Automat był nieczynny.
Cholerny automat z kawą był nieczynny.
Lily wpatrywała się w żółtą, zawieszoną na wysokości jej oczu kartkę jakby jej natarczywe spojrzenie miało cokolwiek zmienić. W tle słyszała przytłumione głosy jej rodziców i wyraźnie zirytowanej siostry, która niecierpliwie wygrywała paznokciami tylko jej znajomy rytm. Lily natomiast od równo trzech minut nie ruszyła się z miejsca. Nie wiedziała, czy ma to zrzucić na zmęczenie, poranną kłótnię z siostrą, opóźnienie pociągu czy może raczej na brak kawy. Wiedziała jednak, że nie może ruszyć sie spod automatu i poczciwy Dumbledore jej świadkiem, że nie może wrócić do rodziny i usiąść obok siostry. Mimo powszechnej opinii dbała o Petunię i nie chciała, by znowu uderzyła okiem w jej pięść. Takie zachowania należy hamować.

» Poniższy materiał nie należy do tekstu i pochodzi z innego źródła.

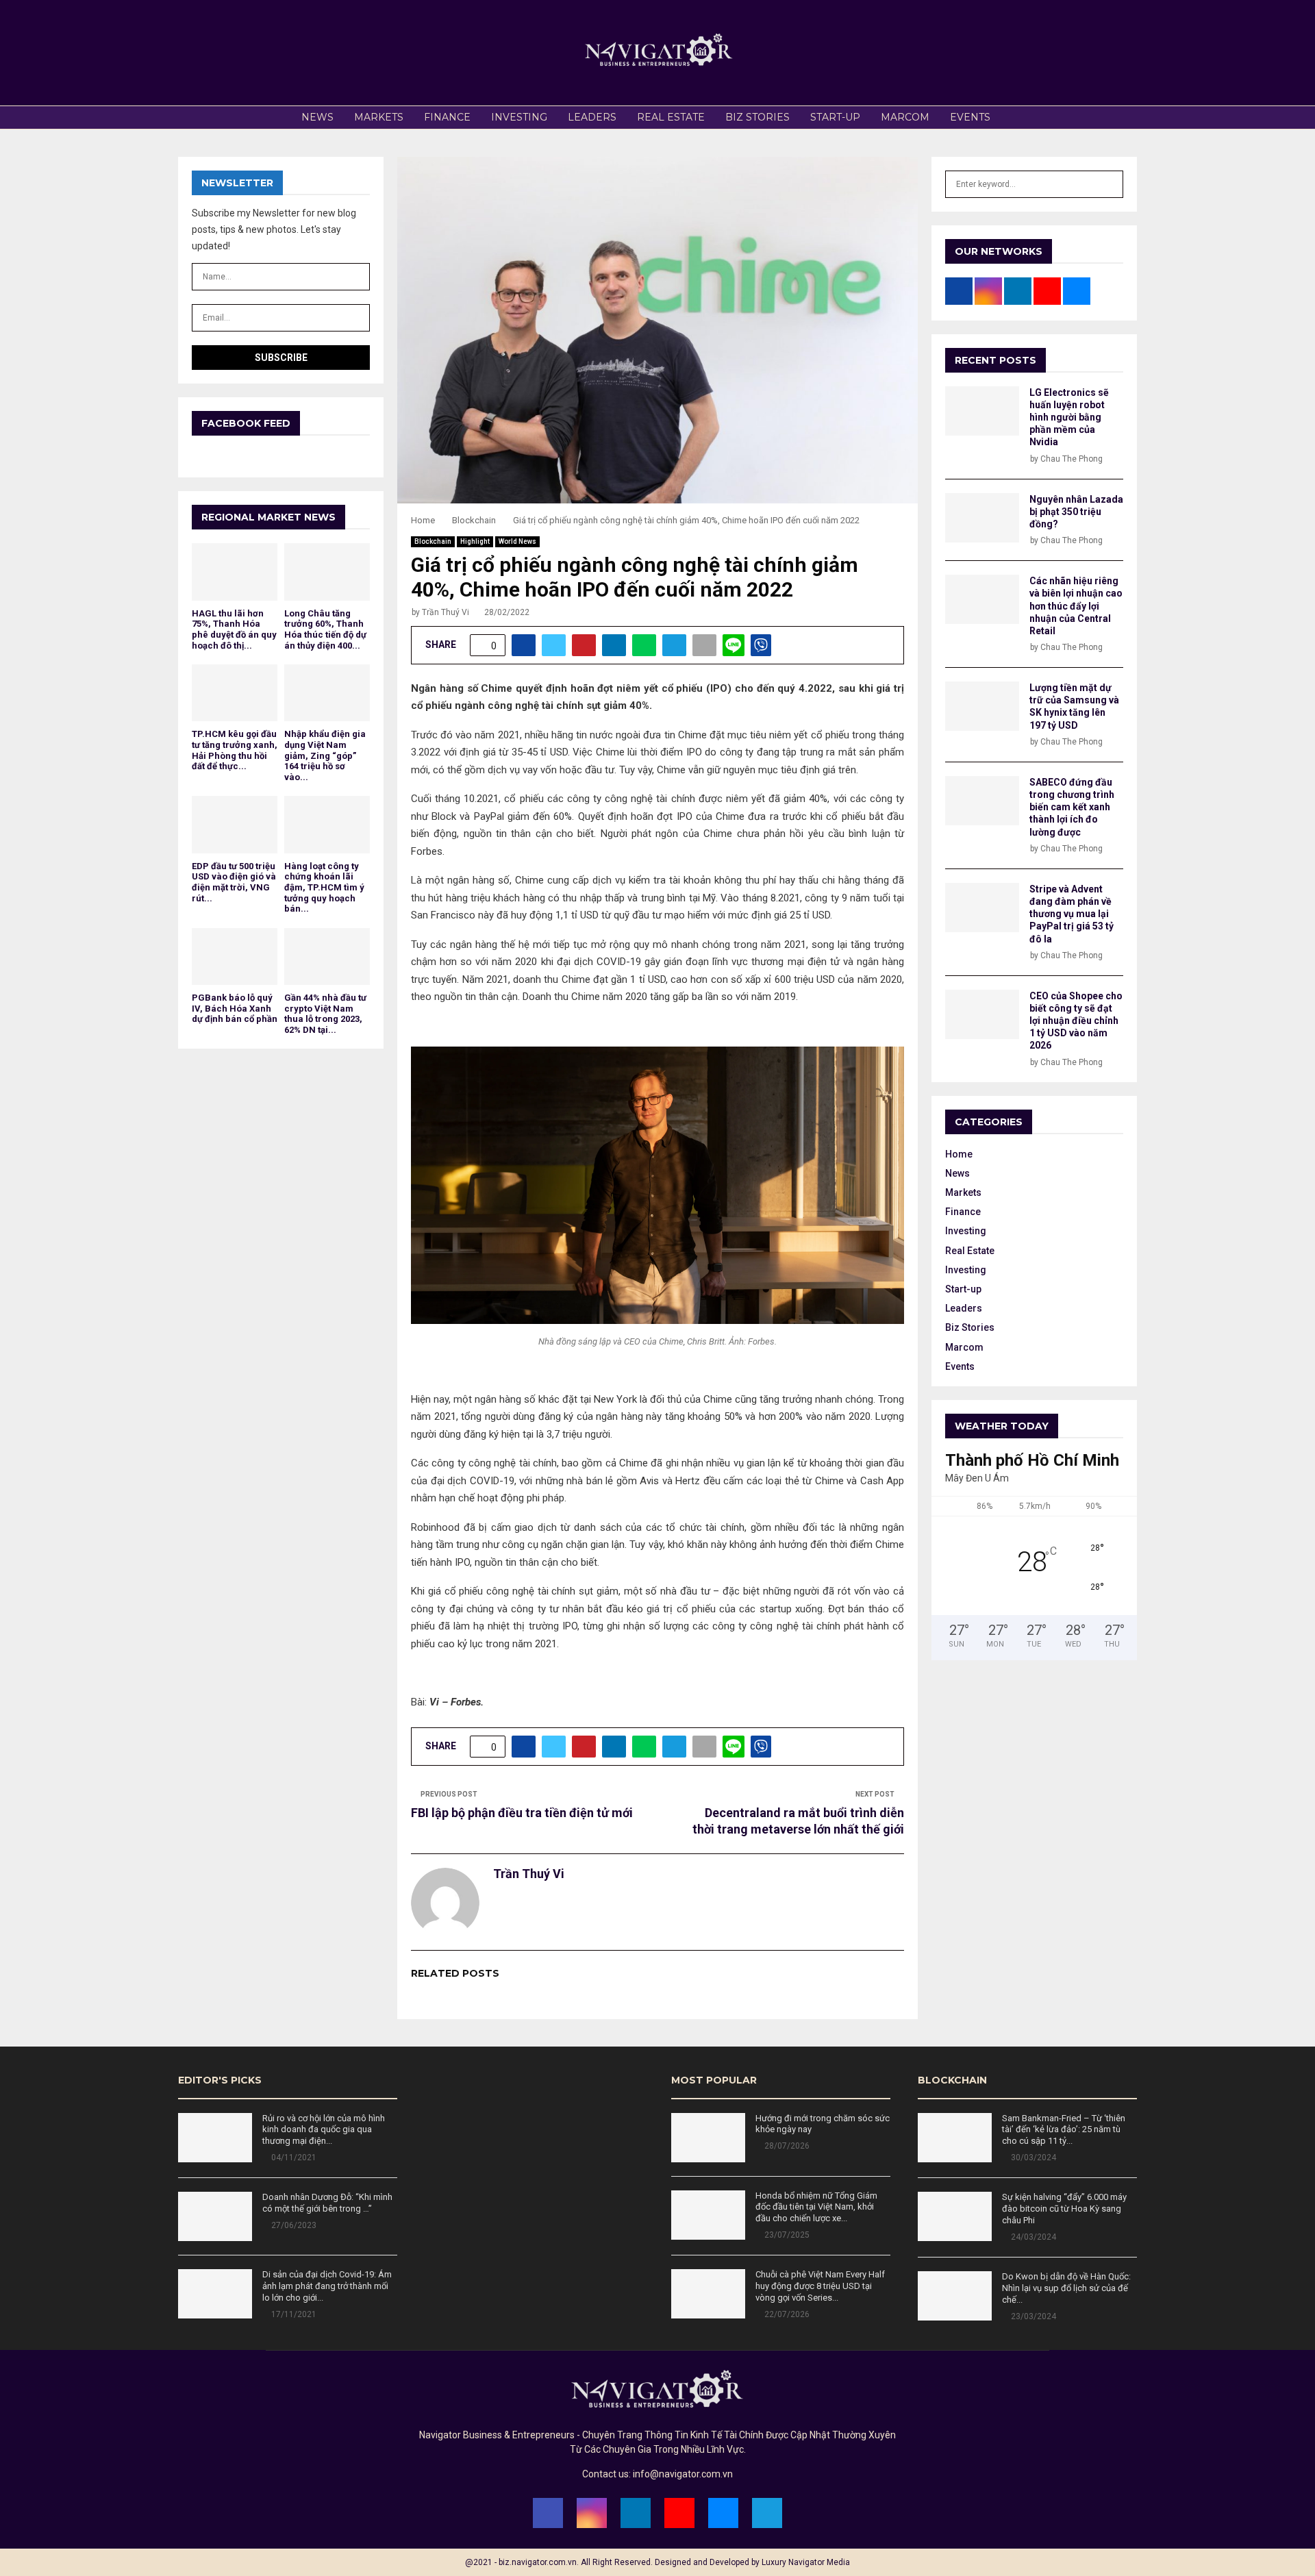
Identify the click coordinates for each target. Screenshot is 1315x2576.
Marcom (905, 117)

-Skarbie, może jednak do nas dołączysz? - Steve Evans był inteligentnym człowiekiem. Był zaradny, zawsze wesoły i żył w przekonaniu, że skoro stary mechanik Harold potrafi naprawić pękniętą rurę w łazience z papierosem w jednej dłoni i kanapką w drugiej, to z pewnością może to zrobić i on. Jednak Steve za grosz nie znał się na siostrzanych relacjach. Lily, widząc spojrzenie Petunii miażdżące ojca zaczęła nabierać podejrzeń, że instynkt samozachowawczy Steva był w drodzę do Meksyku. Nie otrzymując odpowiedzi mężczyzna spróbował jeszcze raz.
-Pociąg podjedzie dopiero za 15 minut, a ten staroć jest chyba odporny na twój dar perswazji.
-Tutaj nie chodzi o perswazję, tylko o obywatelską postawę. Jesteś właśnie świadkiem jednoosobowego protestu przeciw torturowaniu społeczeństwa brakiem dostępu do kawy. To bardzo poważna sprawa- dodała dobitnie dziewczyna widząc, jak kąciki ust ojca drżą i wymykają się ku górze. Mężczyzna jednak przypomniał sobie przed chwilą odbytą rozmowę z żoną i pozostał nieugięty. Lily westchnęła nareszcie odkrywając wzrok od kartki i przelotnie spojrzała na zegarek. Piętnaście minut. Tyle może wytrzymać. Piętnaście minut dzieliło ją od krótkiej podróży do Londynu, gdzie zapewne czekały już na nią przyjaciółki. I księgarnia Esów i Floresów. I ciepłe, wygodne łóżko w Dziurawym Kotle.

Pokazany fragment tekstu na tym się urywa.